Use environment-based configuration for security:

let s3 = AmazonS3Builder::from_env()  // Reads AWS credentials
    .with_bucket_name(&bucket)
    .build()?;

Or use IAM roles, instance profiles, or credential chains.
Never hardcode credentials!

Common Issues to Detect

Issue 1: 503 SlowDown Errors

Symptoms: Intermittent 503 errors from S3

Solution:

S3 rate limiting causing 503 SlowDown.
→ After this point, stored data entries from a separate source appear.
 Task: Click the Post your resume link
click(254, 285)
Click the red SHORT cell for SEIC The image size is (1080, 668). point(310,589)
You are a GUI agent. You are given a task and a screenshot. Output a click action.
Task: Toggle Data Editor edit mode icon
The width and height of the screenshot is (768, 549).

Add retry config:

.with_retry(RetryConfig {
    max_retries: 5,
    retry_timeout: Duration::from_secs(30),
    ..Default::default()
})

Also consider:
- Using S3 prefixes to distribute load
- Implementing client-side backoff
- Requesting higher limits from AWS

Issue 2: Connection Timeout

Symptoms: Timeout errors on large operations

Solution:

Increase timeouts for large file operations:

.with_client_options(ClientOptions::new()
    .with_timeout(Duration::from_secs(300))  // 5 minutes
    .with_connect_timeout(Duration::from_secs(10))
)

Issue 3: Memory Leaks on Streaming

Symptoms: Memory grows when processing many files

Solution:

Ensure streams are properly consumed and dropped:

let mut stream = store.get(&path).await?.into_stream();
while let Some(chunk) = stream.next().await {
    let chunk = chunk?;
    process_chunk(chunk)?;
    // Chunk is dropped here
}
// Stream is dropped here

Issue 4: Missing Error Context

Symptoms: Hard to debug which operation failed

Solution:

Add context to errors:

store.get(&path).await
    .with_context(|| format!("Failed to read {}", path))?;

Or use custom error types with thiserror.

Performance Optimization

Parallel Operations

use futures::stream::{self, StreamExt};

// Upload multiple files in parallel
let uploads = files.iter().map(|file| {
    let store = store.clone();
    async move {
        store.put(&file.path, file.data.clone()).await
    }
});

// Process 10 at a time
let results = stream::iter(uploads)
    .buffer_unordered(10)
    .collect::<Vec<_>>()
    .await;

Caching HEAD Requests

use std::collections::HashMap;

// Cache metadata to avoid repeated HEAD requests
let mut metadata_cache: HashMap<Path, ObjectMeta> = HashMap::new();

if let Some(meta) = metadata_cache.get(&path) {
    // Use cached metadata
} else {
    let meta = store.head(&path).await?;
    metadata_cache.insert(path.clone(), meta);
}

Prefetching

// Prefetch next file while processing current
let mut next_file = Some(store.get(&paths[0]));

for (i, path) in paths.iter().enumerate() {
    let current = next_file.take().unwrap().await?;

    // Start next fetch
    if i + 1 < paths.len() {
        next_file = Some(store.get(&paths[i + 1]));
    }

    // Process current
    process(current).await?;
}

Testing Best Practices

Use LocalFileSystem for Tests

#[cfg(test)]
mod tests {
    use object_store::local::LocalFileSystem;

    #[tokio::test]
    async fn test_pipeline() {
        let store = LocalFileSystem::new_with_prefix(
            tempfile::tempdir()?.path()
        )?;

        // Test with local storage, no cloud costs
        run_pipeline(Arc::new(store)).await?;
    }
}

Mock for Unit Tests

use mockall::mock;

mock! {
    Store {}

    #[async_trait]
    impl ObjectStore for Store {
        async fn get(&self, location: &Path) -> Result<GetResult>;
        async fn put(&self, location: &Path, bytes: Bytes) -> Result<PutResult>;
        // ... other methods
    }
}

Your Approach

  1. Detect: Identify object_store operations
  2. Check: Review against best practices checklist
  3. Suggest: Provide specific improvements for reliability
  4. Prioritize: Focus on retry logic, error handling, streaming
  5. Context: Consider production vs development environment

Communication Style

  • Emphasize reliability and production-readiness
  • Explain the "why" behind best practices
  • Provide code examples for fixes
  • Consider cost implications (S3 requests, data transfer)
  • Prioritize critical issues (no retry, hardcoded creds, memory leaks)

When you see object_store usage, quickly check for common reliability issues and proactively suggest improvements that prevent production failures.